READING PASSAGE:
%%
Grados then requested entry of a default judgment in the amount of
$217,388.58: $200,000 as demanded in the Complaint (the $100,000
principal plus the $100,000 Earn-Out Amount); $16,163.05 in interest
(calculated using the $200,000 total, 10 percent interest rate, and 295
days since alleged October 2018 default); and $1,225.53 for costs (filing
fees and service attempts). On August 5, 2019, the clerk entered the
default judgment against Shiau.
      D. Motion to Set Aside Default and Default Judgment
      On February 5, 2020, Shiau moved to set aside the default and
default judgment pursuant to Code of Civil Procedure section 473 on
two bases.1 First, he argued that he was never personally served with
“multiple necessary pleadings” in the matter, including the Complaint.
Second, he argued that the default judgment must be side aside
because the purported 20 percent interest rate of the Note was usurious
and violated the 10 percent maximum interest rate prescribed by
section 1 of Article XV of the California Constitution, and thus the
default judgment awarded “illegal payout amounts” to Grados.
      At the hearing, the trial court stated that the motion to set aside
the default was untimely as section 473 includes a “jurisdictional
limitation” that the motion be brought within six months of the default.
Counsel for Shiau then turned to the default judgment. He argued that
the judgment wrongly enforced a usurious contract because, despite
Grados’s request for only 10 percent interest, the Note stated a

1     Unless otherwise indicated, all further section references will be
to the Code of Civil Procedure.

                                    4
usurious 20 percent interest rate. He also argued that the enforcement
of the $100,000 Earn-Out Amount, as part of the $200,000 total,
rendered the default judgment void. The award of the Earn-Out
Amount, equivalent to 100% interest on the principal, vastly exceeded
the 10 percent maximum constitutional interest rate.
      Counsel for Grados argued that the Note was not usurious, but
“even if the Court found that it was, the proper remedy wouldn’t be
vacating the default judgment entirely.” He identified the proper
remedy in that circumstance as “reducing the judgment to the principal
and statutory interest.” Counsel for Shiau responded: “That was our
feeling, as well, Your Honor. If the default must stand because of the
statutory limitation, then a judgment reducing it to the principal and
reasonable interest, legal interest, seems reasonable to us[.]” The trial
court stated: “You didn’t bring a notion [sic] to that effect. You haven’t
cited any authority to that effect.”
      E. Trial Court’s Order
      The trial court denied the motion in its entirety. As to the
default, the trial court found the motion untimely because it was
brought more than six months after default was entered. As to the
default judgment, the trial court identified two reasons to deny the
motion. First, the trial court determined that setting aside the default
judgment would be an “ ‘idle act’ ” because the default remained in
effect. It explained that “ ‘[i]f the judgment were vacated, it would be
the duty of the court immediately to render another judgment of like
effect, and the defendants, still being in default, could not be heard in
opposition thereto.’ ” (Howard Greer Custom Originals v. Capritti
(1950) 35 Cal.2d 886, 889 (Howard Greer).)
%%
GIVEN MATERIAL:
%%
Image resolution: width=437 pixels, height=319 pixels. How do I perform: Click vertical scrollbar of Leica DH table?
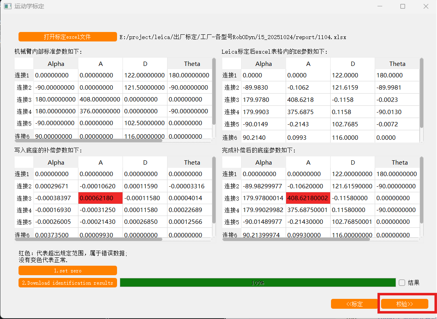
%%
SHORT EXERCISE 1:
In two sentences, summarize the court opinion excerpt.
SHORT EXERCISE 2:
Reproduce the court opinion excerpt word for word, from "Second, he argued" down to "of Civil Procedure.".
SHORT EXERCISE 3:
According to the court opinion excerpt, on what date did the clerk enter the default judgment against Shiau?

TASK ANSWER 1:
Shiau moved to set aside the default and default judgment, arguing that he was never personally served with the Complaint and that the Note's 20 percent interest rate was usurious under the California Constitution. The trial court denied the motion entirely, ruling that the challenge to the default was untimely and that vacating the default judgment would be an "idle act" because the default remained in effect.

TASK ANSWER 2:
Second, he argued that the default judgment must be side aside
because the purported 20 percent interest rate of the Note was usurious
and violated the 10 percent maximum interest rate prescribed by
section 1 of Article XV of the California Constitution, and thus the
default judgment awarded “illegal payout amounts” to Grados.
      At the hearing, the trial court stated that the motion to set aside
the default was untimely as section 473 includes a “jurisdictional
limitation” that the motion be brought within six months of the default.
Counsel for Shiau then turned to the default judgment. He argued that
the judgment wrongly enforced a usurious contract because, despite
Grados’s request for only 10 percent interest, the Note stated a

1     Unless otherwise indicated, all further section references will be
to the Code of Civil Procedure.

TASK ANSWER 3:
August 5, 2019.